#### Data section
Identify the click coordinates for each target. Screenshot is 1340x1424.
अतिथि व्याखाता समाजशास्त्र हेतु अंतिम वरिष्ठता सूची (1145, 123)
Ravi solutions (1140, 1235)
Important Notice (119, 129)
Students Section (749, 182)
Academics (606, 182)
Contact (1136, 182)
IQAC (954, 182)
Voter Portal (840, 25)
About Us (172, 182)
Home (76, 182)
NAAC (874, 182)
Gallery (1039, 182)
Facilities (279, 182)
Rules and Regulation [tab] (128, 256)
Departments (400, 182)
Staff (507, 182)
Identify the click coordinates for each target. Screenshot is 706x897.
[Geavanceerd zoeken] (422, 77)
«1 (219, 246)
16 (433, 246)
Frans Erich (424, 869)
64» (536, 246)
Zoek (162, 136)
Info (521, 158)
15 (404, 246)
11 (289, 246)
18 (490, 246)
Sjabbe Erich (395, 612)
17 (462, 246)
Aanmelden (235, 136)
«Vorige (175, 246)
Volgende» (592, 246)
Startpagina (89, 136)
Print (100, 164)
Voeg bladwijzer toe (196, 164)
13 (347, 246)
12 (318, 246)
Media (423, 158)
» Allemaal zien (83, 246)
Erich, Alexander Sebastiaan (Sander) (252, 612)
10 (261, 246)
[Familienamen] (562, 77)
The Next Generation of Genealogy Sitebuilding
########
Requirement: Reproduce the records word for word, starting with the line that contains "18 (490, 246)" and continuing through the last line of the records.

Solution for this problem:
18 (490, 246)
Sjabbe Erich (395, 612)
17 (462, 246)
Aanmelden (235, 136)
«Vorige (175, 246)
Volgende» (592, 246)
Startpagina (89, 136)
Print (100, 164)
Voeg bladwijzer toe (196, 164)
13 (347, 246)
12 (318, 246)
Media (423, 158)
» Allemaal zien (83, 246)
Erich, Alexander Sebastiaan (Sander) (252, 612)
10 (261, 246)
[Familienamen] (562, 77)
The Next Generation of Genealogy Sitebuilding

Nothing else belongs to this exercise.